Given that this is a summary oral matter, the statement of claim is brief; as it is only necessary to identify the parties and to clearly and precisely establish the remedy required. As regards the identification of the parties, the claimant may sue either the debtor directly or whatever third party retaining the property, if there is such and the creditor is aware of their identity. The only remedy that can be pleaded, as we have indicated, is the repossession of the goods that were the subject of the legal relationship within the scope of this procedural application.
The claim is made before the Court of First Instance where the defendant is domiciled. If the defendant is in business or a professional and the proceedings are related to this activity, then the claim can also be brought before the Court of First Instance of the place where this activity is conducted; and if the business is spread among various establishments at several locations, then in any of them, at the choice of the claimant. The statement of claim, regardless of the amount involved, must be signed a lawyer and submitted through a solicitor, because it amounts to an oral proceedings by reason of the subject matter.

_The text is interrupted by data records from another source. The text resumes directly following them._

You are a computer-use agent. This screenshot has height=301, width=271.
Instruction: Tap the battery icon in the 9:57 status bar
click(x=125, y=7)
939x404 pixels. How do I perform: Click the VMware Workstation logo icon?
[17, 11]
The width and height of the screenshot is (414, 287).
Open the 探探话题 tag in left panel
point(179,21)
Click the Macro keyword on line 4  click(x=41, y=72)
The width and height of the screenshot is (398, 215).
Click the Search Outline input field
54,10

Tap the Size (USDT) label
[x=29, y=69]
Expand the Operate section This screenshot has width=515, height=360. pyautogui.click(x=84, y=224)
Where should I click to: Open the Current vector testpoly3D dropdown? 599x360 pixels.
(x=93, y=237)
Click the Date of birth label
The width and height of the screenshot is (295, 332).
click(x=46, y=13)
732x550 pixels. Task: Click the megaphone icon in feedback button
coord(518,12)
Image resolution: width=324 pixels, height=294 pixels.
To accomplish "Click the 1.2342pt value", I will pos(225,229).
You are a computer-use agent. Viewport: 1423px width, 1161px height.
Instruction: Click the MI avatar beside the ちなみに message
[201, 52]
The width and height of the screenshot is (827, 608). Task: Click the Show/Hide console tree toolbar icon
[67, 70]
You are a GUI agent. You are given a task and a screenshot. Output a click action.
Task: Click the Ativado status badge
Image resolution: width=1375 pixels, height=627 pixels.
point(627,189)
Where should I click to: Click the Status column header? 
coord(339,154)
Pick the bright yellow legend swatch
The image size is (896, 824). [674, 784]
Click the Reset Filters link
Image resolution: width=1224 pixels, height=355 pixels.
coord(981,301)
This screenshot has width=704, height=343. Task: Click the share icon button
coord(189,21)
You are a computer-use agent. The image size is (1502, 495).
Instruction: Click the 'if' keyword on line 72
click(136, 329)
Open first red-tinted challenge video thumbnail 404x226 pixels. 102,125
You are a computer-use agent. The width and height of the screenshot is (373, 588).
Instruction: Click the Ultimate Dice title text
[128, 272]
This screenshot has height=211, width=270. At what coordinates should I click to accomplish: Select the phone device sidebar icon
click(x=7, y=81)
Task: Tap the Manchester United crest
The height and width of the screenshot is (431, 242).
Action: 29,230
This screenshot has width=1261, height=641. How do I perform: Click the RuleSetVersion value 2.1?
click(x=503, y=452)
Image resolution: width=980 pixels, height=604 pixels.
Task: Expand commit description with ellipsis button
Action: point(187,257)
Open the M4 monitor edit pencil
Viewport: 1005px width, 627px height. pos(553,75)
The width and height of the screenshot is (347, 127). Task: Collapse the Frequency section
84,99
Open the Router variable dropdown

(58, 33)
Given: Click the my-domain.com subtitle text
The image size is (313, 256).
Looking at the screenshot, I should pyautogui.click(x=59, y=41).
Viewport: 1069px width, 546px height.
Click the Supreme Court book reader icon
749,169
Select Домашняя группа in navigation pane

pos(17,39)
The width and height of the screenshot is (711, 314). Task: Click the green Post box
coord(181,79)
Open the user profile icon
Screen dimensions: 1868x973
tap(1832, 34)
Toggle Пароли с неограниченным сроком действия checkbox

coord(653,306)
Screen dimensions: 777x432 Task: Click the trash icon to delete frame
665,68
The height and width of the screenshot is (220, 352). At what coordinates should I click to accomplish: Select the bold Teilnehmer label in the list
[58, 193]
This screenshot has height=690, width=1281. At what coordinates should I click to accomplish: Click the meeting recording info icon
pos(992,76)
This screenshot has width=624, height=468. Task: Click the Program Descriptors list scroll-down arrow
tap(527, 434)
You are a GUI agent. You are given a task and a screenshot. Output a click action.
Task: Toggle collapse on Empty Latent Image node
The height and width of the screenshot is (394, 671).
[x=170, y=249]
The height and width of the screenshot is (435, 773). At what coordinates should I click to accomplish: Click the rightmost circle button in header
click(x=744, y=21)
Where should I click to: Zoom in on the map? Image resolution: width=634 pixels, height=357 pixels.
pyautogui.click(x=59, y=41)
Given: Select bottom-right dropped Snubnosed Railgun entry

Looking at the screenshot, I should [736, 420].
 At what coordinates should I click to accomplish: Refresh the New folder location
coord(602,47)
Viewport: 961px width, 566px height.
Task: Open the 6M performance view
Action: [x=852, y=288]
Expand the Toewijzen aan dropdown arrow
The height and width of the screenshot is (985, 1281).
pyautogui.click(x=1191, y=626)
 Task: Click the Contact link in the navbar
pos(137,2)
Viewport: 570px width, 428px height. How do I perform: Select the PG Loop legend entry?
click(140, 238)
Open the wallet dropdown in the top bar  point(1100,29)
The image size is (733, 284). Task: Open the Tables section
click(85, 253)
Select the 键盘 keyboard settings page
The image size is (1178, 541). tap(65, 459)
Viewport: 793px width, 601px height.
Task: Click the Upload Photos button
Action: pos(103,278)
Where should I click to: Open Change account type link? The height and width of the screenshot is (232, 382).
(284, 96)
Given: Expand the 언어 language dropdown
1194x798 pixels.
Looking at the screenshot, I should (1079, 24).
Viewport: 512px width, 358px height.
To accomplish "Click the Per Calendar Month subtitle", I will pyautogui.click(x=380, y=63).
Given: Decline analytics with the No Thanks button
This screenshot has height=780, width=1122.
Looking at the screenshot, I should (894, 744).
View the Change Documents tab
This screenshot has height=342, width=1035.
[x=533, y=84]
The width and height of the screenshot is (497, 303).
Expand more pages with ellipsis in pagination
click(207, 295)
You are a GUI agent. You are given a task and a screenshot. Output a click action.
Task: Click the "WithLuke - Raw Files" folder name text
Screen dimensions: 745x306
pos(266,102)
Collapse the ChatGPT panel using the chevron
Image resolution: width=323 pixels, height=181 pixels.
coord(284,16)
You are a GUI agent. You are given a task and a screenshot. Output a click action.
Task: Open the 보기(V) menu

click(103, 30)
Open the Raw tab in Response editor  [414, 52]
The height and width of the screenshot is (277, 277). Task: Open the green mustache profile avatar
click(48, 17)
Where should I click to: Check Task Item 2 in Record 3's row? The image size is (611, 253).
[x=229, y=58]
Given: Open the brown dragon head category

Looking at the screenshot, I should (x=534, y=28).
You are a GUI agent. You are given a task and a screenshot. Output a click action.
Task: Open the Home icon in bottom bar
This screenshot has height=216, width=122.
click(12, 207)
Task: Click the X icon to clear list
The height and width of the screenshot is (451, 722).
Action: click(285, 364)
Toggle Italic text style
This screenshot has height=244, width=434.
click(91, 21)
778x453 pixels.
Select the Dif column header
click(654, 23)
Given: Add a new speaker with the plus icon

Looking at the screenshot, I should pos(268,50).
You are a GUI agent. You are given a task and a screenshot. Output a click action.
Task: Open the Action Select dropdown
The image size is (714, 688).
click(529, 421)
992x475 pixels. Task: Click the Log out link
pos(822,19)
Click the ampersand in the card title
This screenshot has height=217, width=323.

Likewise, and in accordance with the general rules, the statement of claim must be accompanied with written proof that the relevant filing fee has been paid together with all the necessary documentation on which the claimant bases his right of action and the evidence on which he intends to rely.
The CPA requires that for admission of the lawsuit the claimant must demonstrate that he furnished the debtor with a letter requiring payment or return of the goods and that the debtor has failed to comply with this. If the proceedings refer to a hire purchase contract for personal property, then the claimant must provide, in addition, certification of registration of the property under the HPPPAct. Without these documents, the application will not be admitted.